One of the driving forces behind this shift is cost. The inefficiencies associated with a piecemeal approach are starting to mount up. In fact, 81% said the cost of developing new use cases had become too high under the current fragmented model.
Platform-based AI delivers a firmer foundation
Then there’s governance. As regulatory scrutiny intensifies, enterprises are rethinking how they manage risk, so much so, that 70% of respondents said governance is now a top concern.
In a fragmented setup, oversight is hard to maintain. In a platform environment, on the other hand, it’s built in. Features built on a responsible AI framework like role-based access controls, audit logs and embedded policy enforcement, help organisations apply consistent standards across all AI activity from pilot to production.
And finally, there’s the matter of speed. While early deployments often took months to build and customise, a platform approach means that enterprises can now move far more quickly. Platforms come complete with shared components, reusable models and centralised orchestration.
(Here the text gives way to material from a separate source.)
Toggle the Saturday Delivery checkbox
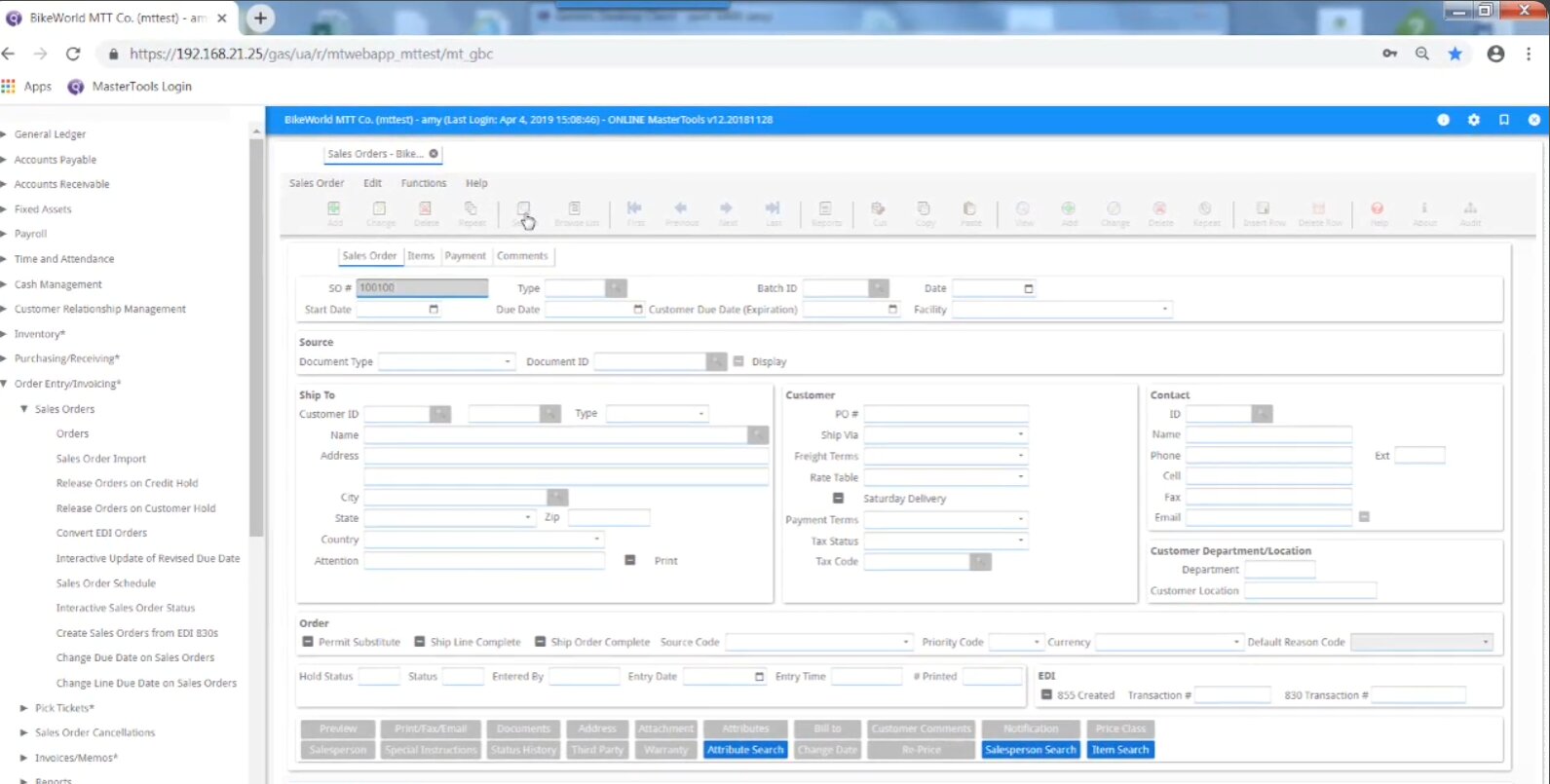The height and width of the screenshot is (784, 1550). point(839,499)
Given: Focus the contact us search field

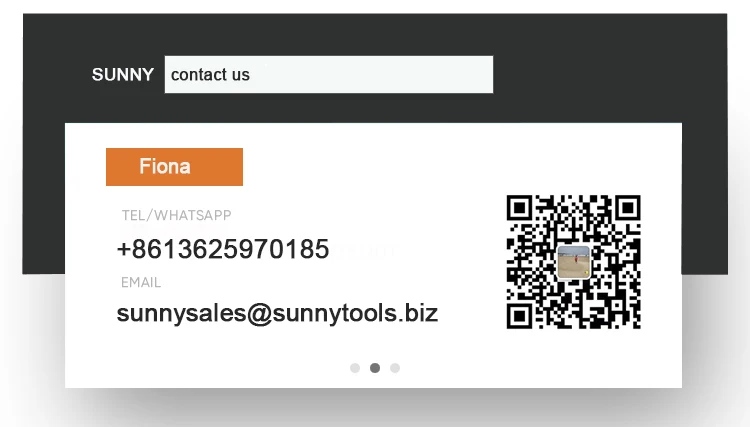Looking at the screenshot, I should click(329, 75).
Indeed, companies like Nvidia have already made that transition, consolidating dozens of standalone chatbots into a single platform that’s more scalable, more accessible and far easier to govern. In short, platforms aren’t just helping enterprises address the fragmented approach of the last couple of years, they’re laying the foundation for what comes next.
Turning trials to transformation
Of course, moving to a platform model doesn’t mean abandoning specialist tools entirely. Many enterprises are taking a hybrid approach, building sensitive components in-house while buying off-the-shelf systems to speed up deployment, with nearly 80% of survey respondents saying they prefer this blended strategy.
The key is interoperability: ensuring everything, whether bought or built, works within a unified governance and orchestration layer. Another challenge is data readiness. Worryingly, only one in ten organisations consider their data to be AI-ready. And yet, without clean, current, accurate and fair data, even the most well-architected platform will struggle to deliver results.
So where does that leave us? The early AI rush – like the dotcom boom before it – gave organisations permission and time to experiment. Like any hype cycle, it’s an important phase of rapid development and learning. While the early adopters have seen success in pockets, there are no tangible results at the organization level. Connecting any AI islands isn’t just a technical clean-up job. It’s a strategic reset to maximise AI’s return on investment.